Diperbarui: 26 Juni 2015   04:49

Kompasiana adalah platform blog. Konten ini menjadi tanggung jawab bloger dan tidak mewakili pandangan redaksi Kompas.

Ekonomi. Sumber ilustrasi: PEXELS/Caruizp

Sungguh mengagumkan mendengar kisah adik saya pulang dari tukang urut untuk mengobati tangannya yang terkilir. Mendengar tarif sekali urut yang hanya sekitar 7 menit, wouw mantap, Rp.200.000,-! Maka jangan remehkan pendapatan tukang urut, apalagi tukang urut Cina di Jakarta. Dia adalah seorang kakek-kakek usia sekitar 80 tahunan di sekitar Kwitang Jakarta Pusat. Orang bilang beliau adalah tukang urut Cina. Pasien antri jumlah puluhan saben hari. Tidak sulit meraup Rp.5.000.000,-/hari. Jam praktekpun layaknya kantor profesional yaitu jam 08:00-15:00. Sabtu-Minggu libur, demikian pula hari-hari besar nasional.

Domisili dan tempat praktek si kakek ahli urut cina ada di sekitar Toko Buku Walisongo Kwitang Jakarta Pusat, itu lho dekat kaki lima penjual buku-buku. Hebat kan bisa raup 50jt s/d 100 juta/bulan. Setara gaji Mentri.

Adalah pantas untuk diacungi jempol, bahkan jadi suri tauladan, bahwa beliau seorang kakek yang tetap produktif, mampu menafkahi diri, tetap makmur dalam usia lanjut. Walaupun secara fisik agak goyah ketika berjalan. Sementara banyak lelaki Indonesia setelah masuk usia pensiun 55 tahun lebih suka pensiun cari nafkah, lalu berharap jaminan hidup dari anak. Tidak salah memang, tapi akibatnya?

Adalah kemampuan mencari nafkah yang memelihara martabat lelaki, semua tahu, namun banyak yang stop cari nafkah ketika badan sehat wal afiat. Tidak masalah jika punya sumber keuangan untuk menghidupi diri. Timbul masalah jika tidak punya lalu berharap dari sanak-saudara dan menyangka tidak jatuh martabatnya. Meskipun banyak contoh terjadi di mana  jaminan hidup dari anak mengubah posisi hubungan anak-orang tua. Sering terjadi anak kurang ajar karena merasa mampu menghidupi orang tua.

"Ibarat makan anggur tapi rasanya pahit," kata sebagian orang tua yang menelan getirnya diperlakukan kurang ajar oleh anak-anak yang memberinya makan.
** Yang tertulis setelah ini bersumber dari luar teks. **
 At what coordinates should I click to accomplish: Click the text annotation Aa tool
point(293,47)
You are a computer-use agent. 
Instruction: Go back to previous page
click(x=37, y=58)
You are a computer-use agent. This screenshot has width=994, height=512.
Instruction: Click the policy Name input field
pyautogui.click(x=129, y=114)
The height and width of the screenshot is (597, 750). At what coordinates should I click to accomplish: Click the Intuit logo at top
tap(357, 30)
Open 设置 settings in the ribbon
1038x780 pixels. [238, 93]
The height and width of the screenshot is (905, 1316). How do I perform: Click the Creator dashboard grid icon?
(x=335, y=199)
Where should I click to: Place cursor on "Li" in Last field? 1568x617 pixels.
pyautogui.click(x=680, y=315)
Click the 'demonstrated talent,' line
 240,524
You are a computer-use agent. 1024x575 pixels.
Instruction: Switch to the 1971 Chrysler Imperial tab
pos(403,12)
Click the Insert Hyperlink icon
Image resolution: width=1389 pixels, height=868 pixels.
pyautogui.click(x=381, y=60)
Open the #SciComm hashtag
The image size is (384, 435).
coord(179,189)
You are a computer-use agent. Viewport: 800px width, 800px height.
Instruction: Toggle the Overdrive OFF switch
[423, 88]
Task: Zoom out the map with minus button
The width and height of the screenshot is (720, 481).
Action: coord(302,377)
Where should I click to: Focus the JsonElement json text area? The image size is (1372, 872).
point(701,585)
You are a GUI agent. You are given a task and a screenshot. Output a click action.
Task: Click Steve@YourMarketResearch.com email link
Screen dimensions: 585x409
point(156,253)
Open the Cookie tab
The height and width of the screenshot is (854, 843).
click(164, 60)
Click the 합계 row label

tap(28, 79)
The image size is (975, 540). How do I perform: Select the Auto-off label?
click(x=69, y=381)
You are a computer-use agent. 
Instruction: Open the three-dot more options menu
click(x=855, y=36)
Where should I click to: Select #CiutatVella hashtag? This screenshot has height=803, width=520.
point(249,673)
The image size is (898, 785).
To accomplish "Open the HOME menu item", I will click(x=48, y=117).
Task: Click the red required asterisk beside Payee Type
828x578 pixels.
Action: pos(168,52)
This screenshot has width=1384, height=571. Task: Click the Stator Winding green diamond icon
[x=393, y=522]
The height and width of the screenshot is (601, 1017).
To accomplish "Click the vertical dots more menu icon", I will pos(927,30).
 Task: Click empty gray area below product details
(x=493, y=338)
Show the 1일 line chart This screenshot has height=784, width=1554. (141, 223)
Mungkin tidak seluruhnya salah sikap anak yang tiba-tiba kurang ajar. Bisa jadi itu adalah pelajaran bagi para ayah agar tetap mampu beri nafkah keluarga, setidaknya untuk diri dan istrinya. Karena alasan bahwa sudah tua sudah waktunya pensiun cari nafkah tidaklah tepat jika tidak punya tabungan atau sumber pendapatan. Alasan sudah tua waktunya persiapan untuk akherat sehingga sehari-hari dihabiskan untuk ibadah, juga tidak tepat. Karena kewajiban utama lelaki/ayah cari nafkah selagi badan sehat. Cari nafkah juga ibadah.

Kalau tidak mampu menafkahi diri maka akan masuk daftar pengangguran terselubung yang meruntuhkan martabat sendiri sebagai lelaki. Memang betul agama menganjurkan anak menyantuni orang tua, namun tetap saja berlaku hukum ini: TANGAN DI ATAS LEBIH MULIA DARIPADA TANGAN DI BAWAH.

Kakek ahli urut Cina di Kwitang Jakarta Pusat itu sungguh beruntung: tetap produktif, tetap makmur, dikagumi pasien, dan mungkin diandalkan pula oleh keluarganya. Keahliannya cespleng, sekali urut langsung tok-cer. Urut disempurnakan olesan ramuan Cina. Pasien bule (orang asing) pun ikut antrian panjang berdatangan.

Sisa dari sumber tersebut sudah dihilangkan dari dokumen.